There is, however, nothing much to frighten the horses: the company has tidied up its logo slightly, but the homepage that will confront millions of users will barely look any different. When it comes to results pages, however, there will be real changes. Rather than a crisp list of pages related to a user’s query ranged against the left-hand side of the screen, now a new bar has appeared. At first glance it appears to simply offer some simple options to limit which search results are visible – so if you search for “string theory”, it will offer “images”, “news”, “video” and more. But search, say, for shoes, and you’ll find that “shopping” appears as an option, as does the opportunity to limit results by colour.
The important thing about this new development is that Google now reckons it knows what sort of thing you’re looking for – so the options change according to the particular search. It is worth pointing out that Google is now doing what Microsoft’s search engine Bing has been doing for a while, and that the two products now look remarkably similar. That’s a good thing for users, since it means that the world’s most popular search engine now has all the features that previously made Bing a genuine challenger to Google’s claims to also be the best.
Indeed, this also highlights the obvious problems of Google’s market dominance - it is now so large that it can theoretically crush its rivals simply by (legitimately) adopting their best features.
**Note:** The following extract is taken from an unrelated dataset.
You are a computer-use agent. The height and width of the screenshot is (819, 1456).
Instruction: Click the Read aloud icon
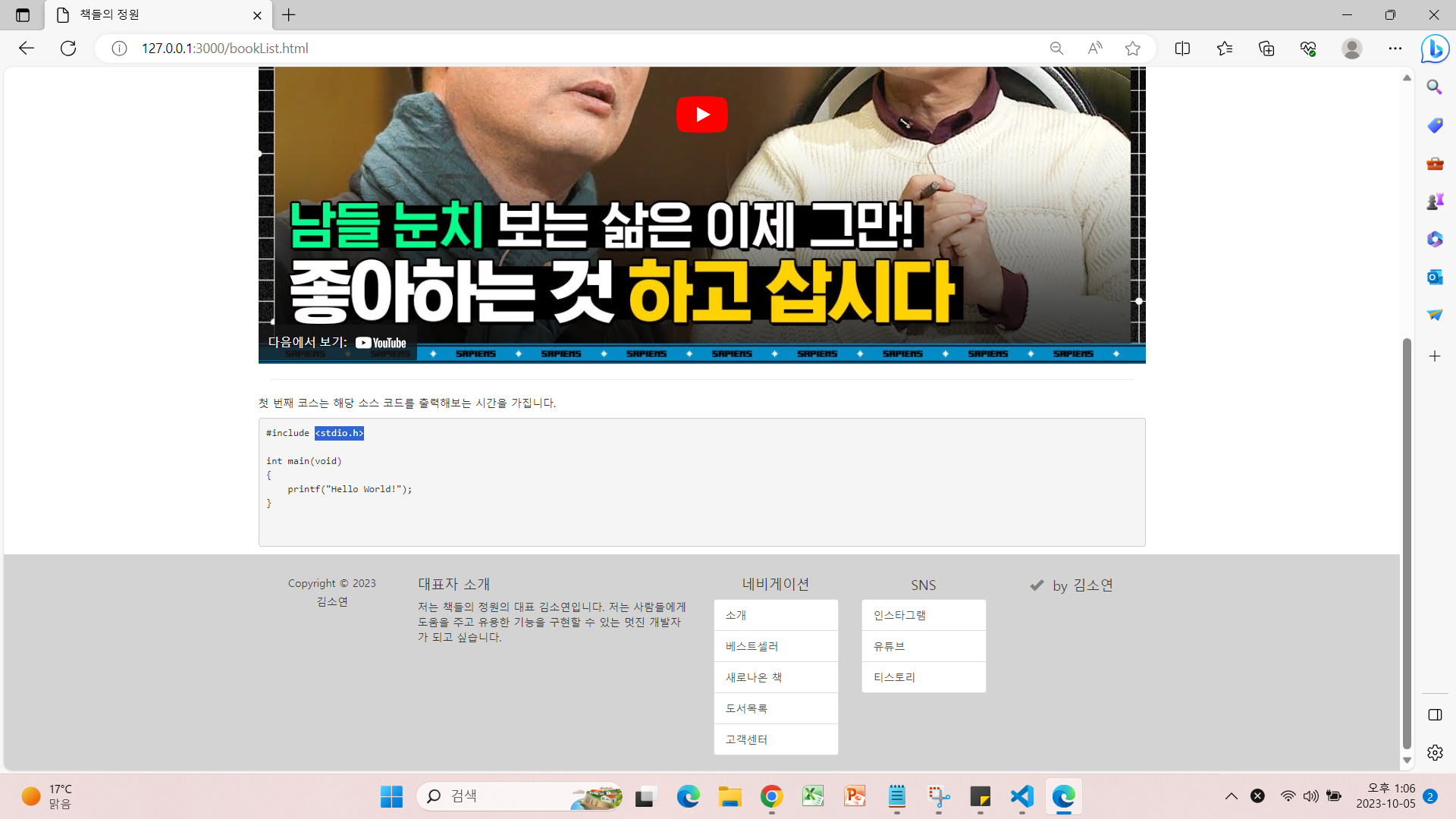[1094, 49]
Other new tools that Google is offering include suggestions for similar but different search terms – so “string theory” results will also include the suggestion that you might want to search for “quantum mechanics”. This is the first step to the company’s previously stated aim of telling users what they want to know before they’ve even realised that they want to find it out.
With that in mind, it’s worth also looking back at how the company has been integrating real time results, from social networks such as Twitter, and news results from sites such as the BBC and the Telegraph. The effect is to differentiate between what people want to know now about current topics and what is more historic. The effect, perhaps, will be to create two tiers of knowledge – a reference library, and a glorified chat room. Perhaps that development might, even, make aspects of the web more obviously authoritative. So Google could claim that it’s not only ranking information, but also helping to organise it accurately.